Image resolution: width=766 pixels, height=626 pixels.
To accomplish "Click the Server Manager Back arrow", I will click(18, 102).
==
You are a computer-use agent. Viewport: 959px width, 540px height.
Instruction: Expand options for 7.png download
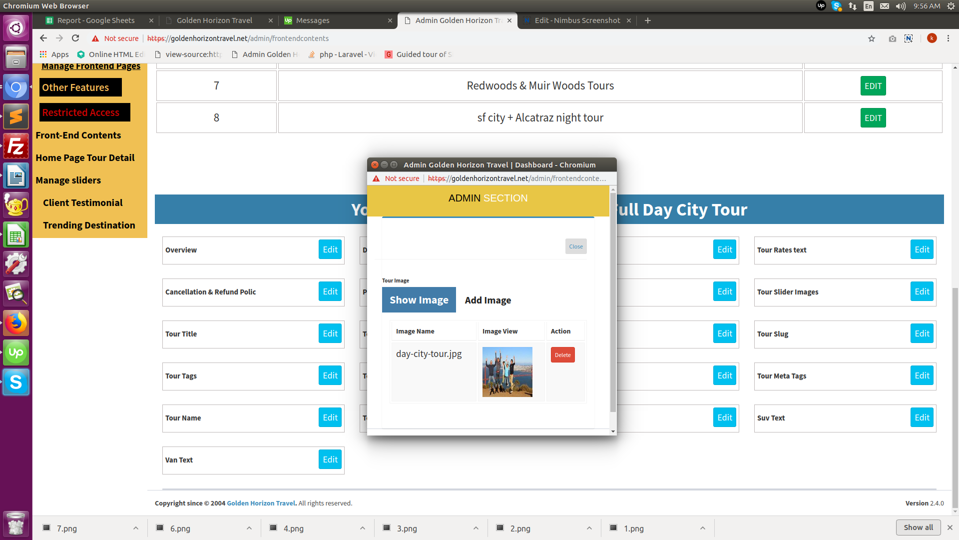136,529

> **Directions**
Transcribe the data word for word, starting at the line that contains "Image resolution: width=766" and ending at the line that contains "will click(18, 102).".

> **Result of this exercise**
Image resolution: width=766 pixels, height=626 pixels.
To accomplish "Click the Server Manager Back arrow", I will click(18, 102).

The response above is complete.